Connections to ancestors and the spirit world imbue the captivating Dreaming With My Great Mother art exhibit at Lacombe’s Memorial Centre.
Bold and symbolic images of plants, animal spirits and ceremonies were created by three female indigenous artists — Camille Louis, from Maskwacis, Heather Shillinglaw of Daysland, and Carla Rae Taylor of Yellowknife, N.W.T.
“We are each on a journey of seeking and receiving knowledge from our Grandmothers,” the artists write in their joint statement. “At times they come to us in dreams, giving us direction. For this we are grateful. We search for ways of honouring the knowledge of past generations” through art.
The most naturalistic, yet ethereal, works in the Alberta Foundation for the Arts travelling exhibition were rendered by Louis, a Cree member of the Montana Band, who was raised on a Ponoka-area ranch.
The 28-year-old graduate of the University of Alberta’s Fine Arts program was inspired to paint visual narratives by dreams and traditions “Much of the artwork I have done is a reflection of my search for what it means to be an aboriginal woman,” said Louis.

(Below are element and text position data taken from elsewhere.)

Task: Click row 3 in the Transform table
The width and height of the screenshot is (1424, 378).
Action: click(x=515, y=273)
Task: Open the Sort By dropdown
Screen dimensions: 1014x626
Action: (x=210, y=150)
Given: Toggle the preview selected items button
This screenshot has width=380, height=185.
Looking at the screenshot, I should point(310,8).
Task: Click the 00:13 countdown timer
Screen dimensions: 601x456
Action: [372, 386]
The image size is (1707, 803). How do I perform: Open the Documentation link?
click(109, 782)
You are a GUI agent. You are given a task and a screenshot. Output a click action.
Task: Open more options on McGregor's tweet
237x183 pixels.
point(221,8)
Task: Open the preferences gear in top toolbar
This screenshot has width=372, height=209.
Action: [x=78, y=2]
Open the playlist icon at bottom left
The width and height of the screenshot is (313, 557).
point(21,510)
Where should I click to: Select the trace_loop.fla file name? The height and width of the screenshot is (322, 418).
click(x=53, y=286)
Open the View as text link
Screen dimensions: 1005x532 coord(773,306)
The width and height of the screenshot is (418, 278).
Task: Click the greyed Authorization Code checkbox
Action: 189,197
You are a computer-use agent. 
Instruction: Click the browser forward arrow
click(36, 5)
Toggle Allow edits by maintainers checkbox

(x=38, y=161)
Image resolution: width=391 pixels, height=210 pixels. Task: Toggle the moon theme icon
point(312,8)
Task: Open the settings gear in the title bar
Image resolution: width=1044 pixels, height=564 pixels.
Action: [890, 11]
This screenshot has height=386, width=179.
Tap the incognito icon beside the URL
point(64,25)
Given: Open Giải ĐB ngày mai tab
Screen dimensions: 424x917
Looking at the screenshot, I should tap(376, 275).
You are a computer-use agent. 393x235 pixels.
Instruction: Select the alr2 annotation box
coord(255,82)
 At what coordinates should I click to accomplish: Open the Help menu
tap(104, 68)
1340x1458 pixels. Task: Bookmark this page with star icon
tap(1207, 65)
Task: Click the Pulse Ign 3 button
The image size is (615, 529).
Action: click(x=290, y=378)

In Wapiskikihew Iskwewak (White Eagle Women), two large eagles soar above two sitting females. Louis explained this work was inspired by a couple of ceremonies. In one, the sister she is closest to was given the Cree name of White Eagle Woman by an Elder. A year later, in another ceremony performed at a different location, Louis was given the same Cree name by another Elder — who didn’t know her sister had also been so titled.
Louis feels it’s telling that she now shares a name with her kindred-spirit sibling.
In another painting, Mastakasa ekwa Pihko (Hair and Ashes), a female is seen bending over a fire. Louis said the figure is burning hair that fell from her scalp during brushing. “Hair is important to First Nations people. We are told to grow it long and that it’s a reflection of character.”
Louis and her sister once burned their collected hair at the top of a mountain near Nordegg. Since part of a person’s spirit is said to remain in hair even after it leaves the body, Louis said, “I keep it in a safe place until I can burn it.” The ritual is one of renewal, of “starting fresh.”
Water is another important element — especially in relation to women. Females are considered water carriers, because they bear life in a fluid womb, said Louis. Although her oil painting Samina Nipiy (Touching the Water) bears a resemblance to European artworks of Narcissus observing his own reflection, her painting relates to connection and gratitude.
Louis, now an Edmonton resident, grew up in an artistic family, included her painter father and creative siblings. While her artwork has been compared to that of Saskatchewan First Nations painter Allen Sapp, she said she looked more to the works of Alex Janvier, Rebecca Belmore and Lana Whiskey Jack.
Other art in the Dreaming With My Great Mother exhibit is more graphic and symbolic — particularly Taylor’s series of six acrylic and spray-paint works that explore indigenous teachings, through imagery from dreams and legends.
Taylor, a Dene artist with a fine arts degree from the University of Victoria, grapples with the destructive legacy of residential schools: “Many of us have been disconnected, left without Elders to teach us the traditional ways, but when we quiet our minds and connect deeply with nature, we can hear the whispers in the wind, the knowledge in our hearts.”
Nature is the focus of Shillinglaw’s mixed-media works Sweetgrass Sway (Miyahkasikewahchi) and Woodland Rose (Sakaw Okiniwaktik). The Cree and Dene artist, who graduated from the Alberta College of Art and Design, is the descendant of a medicine woman.
She said she creates art to tell the story of how wildflowers and herbs help people heal and form a connection to Mother Earth.
The art exhibit continues in Lacombe until Feb. 24.